German Carmakers Looking Into Diesel Hardware Fix

  • Diesel deal package could cost as much as 5 billion euros
  • Incentives for electric cars, older trade-ins are on the table

BMW Denies Emissions Gear Collusion

German carmakers are closing in on a deal to provide hardware fixes to diesel cars to quell growing public uproar over the vehicles’ harmful emissions, part of a package of initiatives that could add up to as much as 5 billion euros ($5.9 billion), people familiar with the matter said.

Exchanging parts, such as installing larger tanks for exhaust-treatment fluid, could cost as much as 3 billion euros, said the people, who asked not to be identified because the talks are confidential. The negotiations are complex, and while there’s intense pressure to reach a deal at the so-called Diesel Summit on Wednesday in Berlin, there’s no guarantee on what will ultimately be agreed on.

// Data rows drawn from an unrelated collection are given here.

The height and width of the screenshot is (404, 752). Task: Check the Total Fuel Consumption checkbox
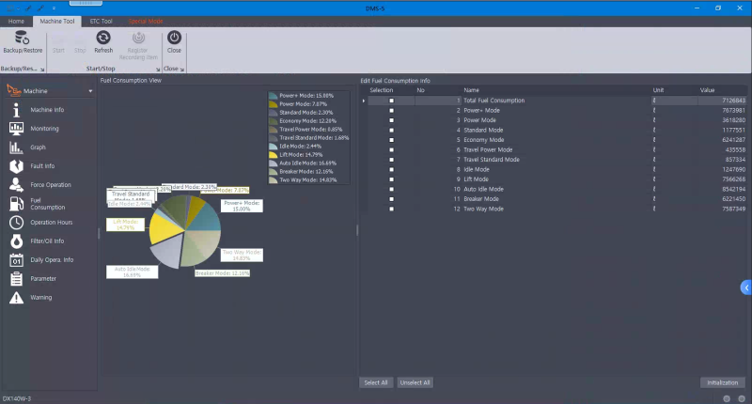click(392, 101)
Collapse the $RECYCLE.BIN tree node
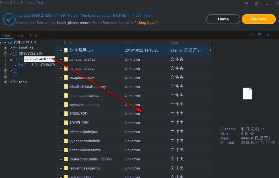The width and height of the screenshot is (279, 178). pyautogui.click(x=5, y=53)
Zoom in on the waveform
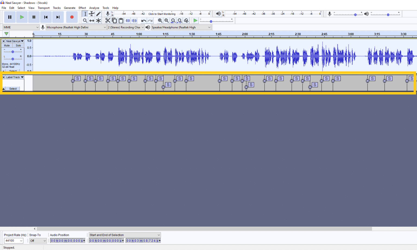The width and height of the screenshot is (417, 250). (x=160, y=20)
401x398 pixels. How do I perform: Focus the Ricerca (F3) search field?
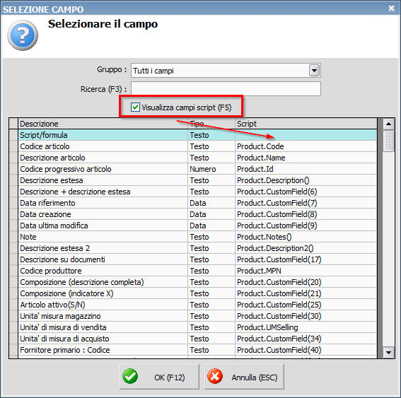coord(226,89)
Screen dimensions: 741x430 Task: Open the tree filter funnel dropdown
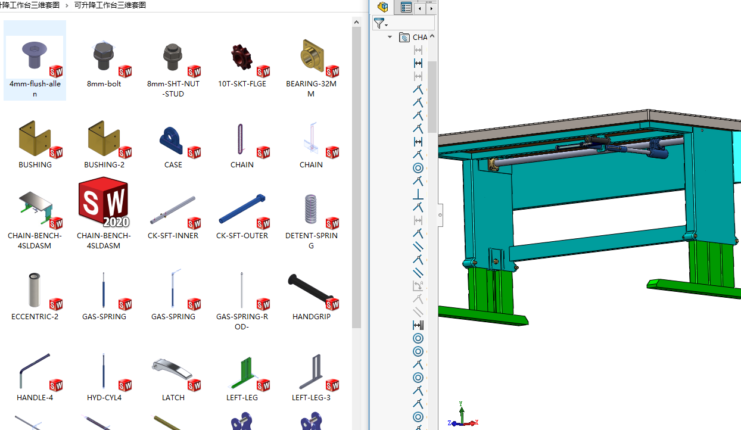[x=381, y=23]
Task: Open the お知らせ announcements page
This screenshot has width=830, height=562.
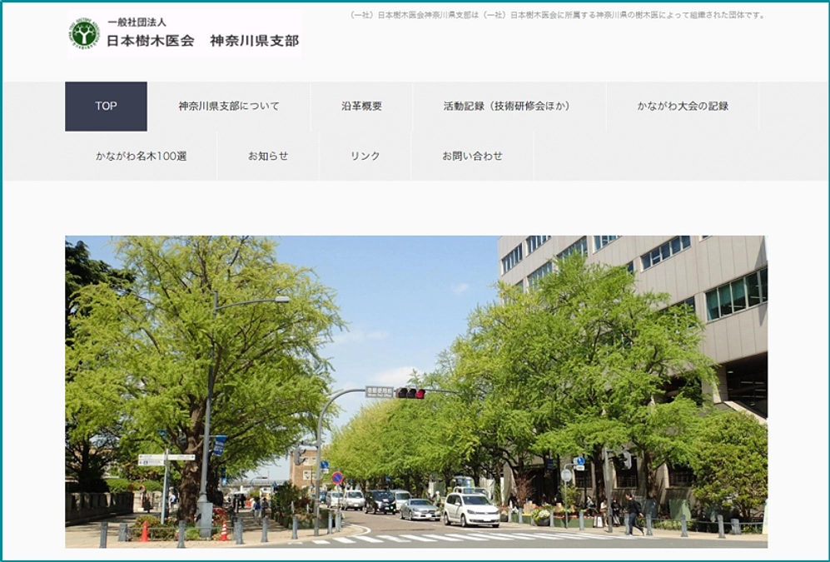Action: click(269, 155)
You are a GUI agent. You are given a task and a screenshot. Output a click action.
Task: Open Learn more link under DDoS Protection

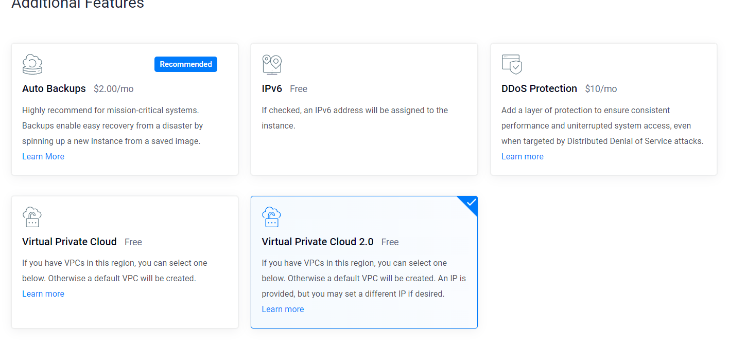(523, 156)
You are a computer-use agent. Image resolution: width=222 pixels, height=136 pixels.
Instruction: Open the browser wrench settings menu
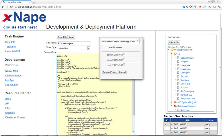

In addition to upgrading hardware features, the auto industry is discussing with the government plans to boost electric cars as well as create incentives to trade in older diesels. Volkswagen AG, Daimler AG and BMW AG declined to comment on talks ahead of the meeting. Germany’s Transport Ministry wasn’t immediately available to comment.

German auto executives are being summoned to Berlin to meet with government officials to discuss measures for cleaning up diesel cars and avoiding bans in cities. Political pressure has been growing since Volkswagen’s emissions-cheating scandal erupted in September 2015. That’s been followed by a continued flow of bad news, increasing public ire over the growing gap between test results and real-world pollution from diesel cars.

Recharging Incentives

Allegations of widespread collusion among German automakers have put the industry even more on the defensive as federal elections loom in September. The fading political support is a risk for automakers as they battle to shore up diesel, which is a critical part of their strategy to avoid hefty fines under stricter carbon-dioxide targets beginning in 2020.

The plan involving hardware upgrades for diesel cars goes beyond what manufacturers had planned to offer. The move is more complex and costly than the software patches that have so far been announced on for newer diesel cars with Euro-5 and -6 emissions systems. That’s because suppliers need to make the components and service personnel need to be trained. Daimler’s plan to upgrade software on more than 3 million diesel models in Europe will cost slightly more than 70 euros per car, while hardware fixes could add up to 1,000 euros for each vehicle.

In return for agreeing to a more expensive solution, carmakers want the government to make a significant contribution to help municipalities facilitate the switch to electric cars by installing more charging stations. That could lift the final value of the package to a range of 4 billion to 5 billion euros, one of the people said.